DESCRIPTION OF THE TASK
Retype the line with "Click the robot toy illustration" in it, then each line after it to the end of the data, word for word.

LISTED ENTRIES
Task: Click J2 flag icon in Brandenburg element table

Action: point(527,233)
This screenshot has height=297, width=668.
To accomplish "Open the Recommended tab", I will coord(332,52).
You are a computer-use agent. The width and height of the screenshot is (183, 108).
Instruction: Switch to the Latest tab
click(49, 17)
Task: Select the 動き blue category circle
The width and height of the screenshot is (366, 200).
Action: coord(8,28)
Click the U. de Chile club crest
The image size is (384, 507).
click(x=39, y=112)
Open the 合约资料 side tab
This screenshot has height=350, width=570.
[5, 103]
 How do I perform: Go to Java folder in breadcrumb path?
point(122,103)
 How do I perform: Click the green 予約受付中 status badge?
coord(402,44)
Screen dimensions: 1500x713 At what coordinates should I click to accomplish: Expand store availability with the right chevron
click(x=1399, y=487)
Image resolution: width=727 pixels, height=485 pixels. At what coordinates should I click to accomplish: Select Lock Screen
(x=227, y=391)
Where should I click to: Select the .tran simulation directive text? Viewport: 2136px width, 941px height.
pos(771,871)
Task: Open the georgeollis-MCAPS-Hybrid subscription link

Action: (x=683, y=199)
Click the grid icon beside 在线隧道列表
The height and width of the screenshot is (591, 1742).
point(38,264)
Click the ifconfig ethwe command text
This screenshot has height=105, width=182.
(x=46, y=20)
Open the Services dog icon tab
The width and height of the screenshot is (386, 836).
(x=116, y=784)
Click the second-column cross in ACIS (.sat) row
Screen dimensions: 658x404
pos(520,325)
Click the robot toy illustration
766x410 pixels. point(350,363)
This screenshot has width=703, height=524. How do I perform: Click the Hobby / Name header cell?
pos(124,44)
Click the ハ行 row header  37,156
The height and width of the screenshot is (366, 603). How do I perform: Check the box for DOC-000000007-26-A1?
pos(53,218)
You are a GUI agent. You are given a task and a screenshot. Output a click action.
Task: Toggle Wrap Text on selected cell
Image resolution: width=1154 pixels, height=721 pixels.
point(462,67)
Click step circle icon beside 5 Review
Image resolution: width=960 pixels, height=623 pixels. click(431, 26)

REPLY TO THE EXERCISE
Click the robot toy illustration
766x410 pixels. point(350,363)
This screenshot has width=703, height=524. How do I perform: Click the Hobby / Name header cell?
pos(124,44)
Click the ハ行 row header  37,156
The height and width of the screenshot is (366, 603). How do I perform: Check the box for DOC-000000007-26-A1?
pos(53,218)
You are a GUI agent. You are given a task and a screenshot. Output a click action.
Task: Toggle Wrap Text on selected cell
Image resolution: width=1154 pixels, height=721 pixels.
point(462,67)
Click step circle icon beside 5 Review
Image resolution: width=960 pixels, height=623 pixels. click(431, 26)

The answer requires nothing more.